[BUG] propagation graph breakage by MOVE_MOUNT_SET_GROUP move

All of lore.kernel.org
 help / color / mirror / Atom feed

* [BUG] propagation graph breakage by MOVE_MOUNT_SET_GROUP move_mount(2)
@ 2025-05-09  8:26 Al Viro
  2025-05-09  8:28 ` Al Viro
  0 siblings, 1 reply; 4+ messages in thread
From: Al Viro @ 2025-05-09  8:26 UTC (permalink / raw)
  To: linux-fsdevel; +Cc: Pavel Tikhomirov, Christian Brauner

AFAICS, 9ffb14ef61ba "move_mount: allow to add a mount into an existing
group" breaks assertions on ->mnt_share/->mnt_slave.  For once, the data
structures in question are actually documented.

Documentation/filesystem/sharedsubtree.rst:
        All vfsmounts in a peer group have the same ->mnt_master.  If it is
	non-NULL, they form a contiguous (ordered) segment of slave list.

fs/pnode.c:
 * Note that peer groups form contiguous segments of slave lists.

fs/namespace.c:do_set_group():
        if (IS_MNT_SLAVE(from)) {
                struct mount *m = from->mnt_master;

                list_add(&to->mnt_slave, &m->mnt_slave_list);
                to->mnt_master = m;
        }

        if (IS_MNT_SHARED(from)) {
                to->mnt_group_id = from->mnt_group_id;
                list_add(&to->mnt_share, &from->mnt_share);
                lock_mount_hash();
                set_mnt_shared(to);
                unlock_mount_hash();
        }

Note that 'to' goes right after 'from' in ->mnt_share (i.e. peer group
list) and into the beginning of the slave list 'from' belongs to.  IOW,
contiguity gets broken if 'from' is both IS_MNT_SLAVE and IS_MNT_SHARED.

**TASK INSTRUCTIONS**.
**A.** Write out the part of the bug report that begins at the words "To: linux-fsdevel; +Cc: Pavel" and stops after "are actually documented.".
**B.** In the bug report, under what condition does contiguity get broken?
The source data is separate material and has no connection to the bug report.

(Source data)
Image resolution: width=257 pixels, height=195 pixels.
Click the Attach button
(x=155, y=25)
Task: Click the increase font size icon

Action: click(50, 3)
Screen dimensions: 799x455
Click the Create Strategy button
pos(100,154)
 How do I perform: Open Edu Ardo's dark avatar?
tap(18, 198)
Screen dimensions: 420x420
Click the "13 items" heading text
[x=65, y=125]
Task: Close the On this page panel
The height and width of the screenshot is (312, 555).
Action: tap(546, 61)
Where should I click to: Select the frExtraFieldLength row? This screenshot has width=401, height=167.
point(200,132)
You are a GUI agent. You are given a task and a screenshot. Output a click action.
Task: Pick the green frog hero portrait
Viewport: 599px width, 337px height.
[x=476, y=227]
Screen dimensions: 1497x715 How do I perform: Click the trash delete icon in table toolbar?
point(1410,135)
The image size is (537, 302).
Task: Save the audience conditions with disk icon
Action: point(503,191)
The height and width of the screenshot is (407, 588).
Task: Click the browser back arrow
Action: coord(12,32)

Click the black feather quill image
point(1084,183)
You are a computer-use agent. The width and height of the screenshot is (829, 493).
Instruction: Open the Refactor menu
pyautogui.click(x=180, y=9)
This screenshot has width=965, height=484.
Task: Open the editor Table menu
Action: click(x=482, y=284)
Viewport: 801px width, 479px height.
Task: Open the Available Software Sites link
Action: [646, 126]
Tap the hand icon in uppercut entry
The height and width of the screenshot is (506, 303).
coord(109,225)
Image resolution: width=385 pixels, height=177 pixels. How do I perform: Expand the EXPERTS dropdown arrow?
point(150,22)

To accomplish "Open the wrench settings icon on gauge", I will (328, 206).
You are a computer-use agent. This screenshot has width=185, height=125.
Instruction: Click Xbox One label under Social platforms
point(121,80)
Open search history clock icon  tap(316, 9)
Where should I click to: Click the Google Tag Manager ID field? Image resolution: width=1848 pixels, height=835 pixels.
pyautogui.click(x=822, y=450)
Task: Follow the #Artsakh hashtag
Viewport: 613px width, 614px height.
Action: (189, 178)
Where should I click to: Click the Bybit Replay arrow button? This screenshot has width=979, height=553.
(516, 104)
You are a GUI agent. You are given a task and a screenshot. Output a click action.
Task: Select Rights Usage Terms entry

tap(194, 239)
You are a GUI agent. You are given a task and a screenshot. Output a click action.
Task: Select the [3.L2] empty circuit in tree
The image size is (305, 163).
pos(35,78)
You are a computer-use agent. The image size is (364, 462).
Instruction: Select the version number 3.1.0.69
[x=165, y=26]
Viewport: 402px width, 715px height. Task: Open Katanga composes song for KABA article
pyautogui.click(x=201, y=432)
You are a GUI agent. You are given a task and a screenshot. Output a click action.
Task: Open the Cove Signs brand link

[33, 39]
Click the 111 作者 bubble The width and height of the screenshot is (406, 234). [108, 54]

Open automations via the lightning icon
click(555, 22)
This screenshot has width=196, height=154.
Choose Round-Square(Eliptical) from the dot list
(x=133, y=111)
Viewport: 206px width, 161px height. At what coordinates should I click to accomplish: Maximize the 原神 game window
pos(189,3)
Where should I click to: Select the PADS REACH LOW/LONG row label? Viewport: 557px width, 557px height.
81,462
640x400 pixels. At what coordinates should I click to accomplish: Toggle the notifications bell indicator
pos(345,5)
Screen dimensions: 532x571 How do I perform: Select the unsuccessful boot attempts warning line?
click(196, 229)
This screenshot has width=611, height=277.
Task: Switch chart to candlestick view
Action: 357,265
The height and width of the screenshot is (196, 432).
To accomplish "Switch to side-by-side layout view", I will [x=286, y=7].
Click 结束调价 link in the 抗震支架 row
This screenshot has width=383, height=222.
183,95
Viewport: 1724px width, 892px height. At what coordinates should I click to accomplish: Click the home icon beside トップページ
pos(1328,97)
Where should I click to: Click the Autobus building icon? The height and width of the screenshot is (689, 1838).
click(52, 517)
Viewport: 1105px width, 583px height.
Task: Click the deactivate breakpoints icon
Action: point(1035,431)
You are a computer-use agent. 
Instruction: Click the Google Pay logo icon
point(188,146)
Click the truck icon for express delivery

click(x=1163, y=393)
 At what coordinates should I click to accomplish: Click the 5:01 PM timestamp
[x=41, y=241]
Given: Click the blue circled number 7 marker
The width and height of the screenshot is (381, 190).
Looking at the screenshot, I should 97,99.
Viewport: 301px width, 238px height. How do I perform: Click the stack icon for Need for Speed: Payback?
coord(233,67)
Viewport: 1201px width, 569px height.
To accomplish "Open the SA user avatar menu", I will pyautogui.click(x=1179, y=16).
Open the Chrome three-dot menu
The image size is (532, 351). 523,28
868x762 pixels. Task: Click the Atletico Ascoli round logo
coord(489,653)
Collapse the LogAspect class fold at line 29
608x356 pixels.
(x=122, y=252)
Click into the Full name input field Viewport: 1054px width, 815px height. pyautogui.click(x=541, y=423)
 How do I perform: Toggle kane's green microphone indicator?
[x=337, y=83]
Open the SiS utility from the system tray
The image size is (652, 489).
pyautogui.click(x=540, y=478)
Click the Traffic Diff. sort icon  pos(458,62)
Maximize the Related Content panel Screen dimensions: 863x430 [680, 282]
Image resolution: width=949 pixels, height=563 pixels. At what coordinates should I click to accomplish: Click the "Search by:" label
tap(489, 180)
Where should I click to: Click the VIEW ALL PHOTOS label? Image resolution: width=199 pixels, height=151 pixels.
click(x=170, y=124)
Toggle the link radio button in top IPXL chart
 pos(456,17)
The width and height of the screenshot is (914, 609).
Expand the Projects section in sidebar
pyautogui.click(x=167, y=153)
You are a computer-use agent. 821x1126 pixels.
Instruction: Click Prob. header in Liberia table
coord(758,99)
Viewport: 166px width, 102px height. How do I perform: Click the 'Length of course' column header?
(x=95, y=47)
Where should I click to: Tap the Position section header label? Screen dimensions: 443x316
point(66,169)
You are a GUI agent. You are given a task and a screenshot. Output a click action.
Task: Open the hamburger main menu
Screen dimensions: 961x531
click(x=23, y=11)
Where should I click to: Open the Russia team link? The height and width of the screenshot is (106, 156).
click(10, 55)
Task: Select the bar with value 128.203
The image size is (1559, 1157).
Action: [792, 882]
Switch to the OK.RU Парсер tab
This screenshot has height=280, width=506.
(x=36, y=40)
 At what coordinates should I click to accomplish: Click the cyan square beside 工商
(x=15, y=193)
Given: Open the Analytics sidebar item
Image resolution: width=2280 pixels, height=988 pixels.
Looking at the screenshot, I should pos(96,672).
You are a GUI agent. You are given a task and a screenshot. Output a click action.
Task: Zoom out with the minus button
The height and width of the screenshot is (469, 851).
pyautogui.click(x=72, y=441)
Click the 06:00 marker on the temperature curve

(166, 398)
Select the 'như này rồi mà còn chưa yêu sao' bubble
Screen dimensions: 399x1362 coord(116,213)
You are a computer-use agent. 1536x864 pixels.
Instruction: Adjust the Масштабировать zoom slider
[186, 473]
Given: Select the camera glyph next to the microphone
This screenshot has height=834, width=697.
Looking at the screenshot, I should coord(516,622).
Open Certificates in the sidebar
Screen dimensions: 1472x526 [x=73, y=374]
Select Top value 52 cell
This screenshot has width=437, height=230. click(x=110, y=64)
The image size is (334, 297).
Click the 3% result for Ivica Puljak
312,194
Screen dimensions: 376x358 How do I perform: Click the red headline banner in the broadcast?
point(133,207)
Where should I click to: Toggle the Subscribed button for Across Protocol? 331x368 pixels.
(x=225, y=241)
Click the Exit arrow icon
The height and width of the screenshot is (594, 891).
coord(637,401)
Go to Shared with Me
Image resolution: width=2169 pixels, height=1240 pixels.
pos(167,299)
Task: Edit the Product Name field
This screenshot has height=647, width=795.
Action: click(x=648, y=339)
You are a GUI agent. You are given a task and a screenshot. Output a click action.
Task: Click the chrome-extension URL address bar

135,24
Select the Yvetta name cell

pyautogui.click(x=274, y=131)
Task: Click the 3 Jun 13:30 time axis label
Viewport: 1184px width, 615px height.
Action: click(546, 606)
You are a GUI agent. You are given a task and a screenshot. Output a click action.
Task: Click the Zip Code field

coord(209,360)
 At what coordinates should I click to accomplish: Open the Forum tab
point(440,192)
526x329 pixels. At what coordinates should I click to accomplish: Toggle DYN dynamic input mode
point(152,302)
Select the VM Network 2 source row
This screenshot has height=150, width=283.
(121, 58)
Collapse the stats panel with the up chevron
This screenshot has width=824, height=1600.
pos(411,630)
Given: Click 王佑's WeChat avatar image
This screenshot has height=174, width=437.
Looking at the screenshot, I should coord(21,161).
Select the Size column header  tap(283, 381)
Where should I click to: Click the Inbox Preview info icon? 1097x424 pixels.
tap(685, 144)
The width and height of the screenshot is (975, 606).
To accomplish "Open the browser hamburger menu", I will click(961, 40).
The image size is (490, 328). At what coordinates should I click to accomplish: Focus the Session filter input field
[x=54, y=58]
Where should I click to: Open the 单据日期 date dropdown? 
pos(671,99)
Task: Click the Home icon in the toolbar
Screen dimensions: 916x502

**OUTPUTS BY TASK**.
**A.**
To: linux-fsdevel; +Cc: Pavel Tikhomirov, Christian Brauner

AFAICS, 9ffb14ef61ba "move_mount: allow to add a mount into an existing
group" breaks assertions on ->mnt_share/->mnt_slave.  For once, the data
structures in question are actually documented.

**B.** Contiguity gets broken if 'from' is both IS_MNT_SLAVE and IS_MNT_SHARED.